Zimbabwe is among the countries affected with the coronavirus disease (COVID‐19) and implemented several infection control and measures such as social distancing, contact tracing, regular temperature checking in strategic entry and exit points, face masking among others. The country also implemented recursive national lockdowns and curfews to reduce the virus transmission rate and its catastrophic impact.

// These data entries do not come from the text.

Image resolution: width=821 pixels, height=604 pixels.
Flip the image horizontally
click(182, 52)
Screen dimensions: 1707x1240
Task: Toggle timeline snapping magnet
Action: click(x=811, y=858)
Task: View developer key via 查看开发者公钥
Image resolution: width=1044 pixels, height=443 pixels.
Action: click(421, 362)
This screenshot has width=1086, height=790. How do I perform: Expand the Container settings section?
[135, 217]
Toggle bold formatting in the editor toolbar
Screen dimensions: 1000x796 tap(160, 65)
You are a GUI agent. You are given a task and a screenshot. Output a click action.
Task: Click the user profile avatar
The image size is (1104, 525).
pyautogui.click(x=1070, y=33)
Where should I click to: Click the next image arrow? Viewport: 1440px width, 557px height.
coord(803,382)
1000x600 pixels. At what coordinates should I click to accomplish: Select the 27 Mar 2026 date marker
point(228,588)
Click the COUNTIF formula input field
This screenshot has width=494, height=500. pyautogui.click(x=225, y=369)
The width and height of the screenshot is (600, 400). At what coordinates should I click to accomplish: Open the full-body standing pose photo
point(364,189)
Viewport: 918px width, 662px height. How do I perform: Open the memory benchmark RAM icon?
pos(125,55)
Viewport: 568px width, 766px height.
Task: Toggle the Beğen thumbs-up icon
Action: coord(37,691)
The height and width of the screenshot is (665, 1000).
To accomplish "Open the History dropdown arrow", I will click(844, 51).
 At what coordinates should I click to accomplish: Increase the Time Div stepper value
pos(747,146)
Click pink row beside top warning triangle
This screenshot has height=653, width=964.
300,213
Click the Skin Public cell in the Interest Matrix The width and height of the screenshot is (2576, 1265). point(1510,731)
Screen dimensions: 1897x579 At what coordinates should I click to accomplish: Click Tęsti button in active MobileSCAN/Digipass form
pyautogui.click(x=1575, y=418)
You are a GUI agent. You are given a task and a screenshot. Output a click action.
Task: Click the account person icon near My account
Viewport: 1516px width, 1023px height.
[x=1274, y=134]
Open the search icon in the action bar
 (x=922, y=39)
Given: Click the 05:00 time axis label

These large‐scale measures are not easy to implement, adhere to and subsequently difficult to practice and maintain which lead to imperfect public compliance, especially if there is a significant impact on social and political norms, economy, and psychological wellbeing of the affected population. Also, emerging COVID‐19 variants, porous borders, regular movement of informal traders and sale of fake vaccination certificates continue to threaten impressive progress made towards virus containment. Therefore, several emerging technologies have been adopted to strengthen the health system and health services delivery, improve compliance, adherence and maintain social distancing. These technologies use health data, symptoms monitoring, mobility, location and proximity data for contact tracing, self‐isolation, and quarantine compliance. However, the use of emerging technologies has been debatable and contentious because of the potential violation of ethical values such as security and privacy, data format and management, synchronization, over‐tracking, over‐surveillance and lack of proper development and implementation guidelines which impact their efficacy, adoption and ultimately influence public trust. Therefore, the study proposes ethical framework for using emerging technologies to contain the COVID‐19 pandemic. The framework is centered on ethical practices such as security, privacy, justice, human dignity, autonomy, solidarity, beneficence, and non‐maleficence.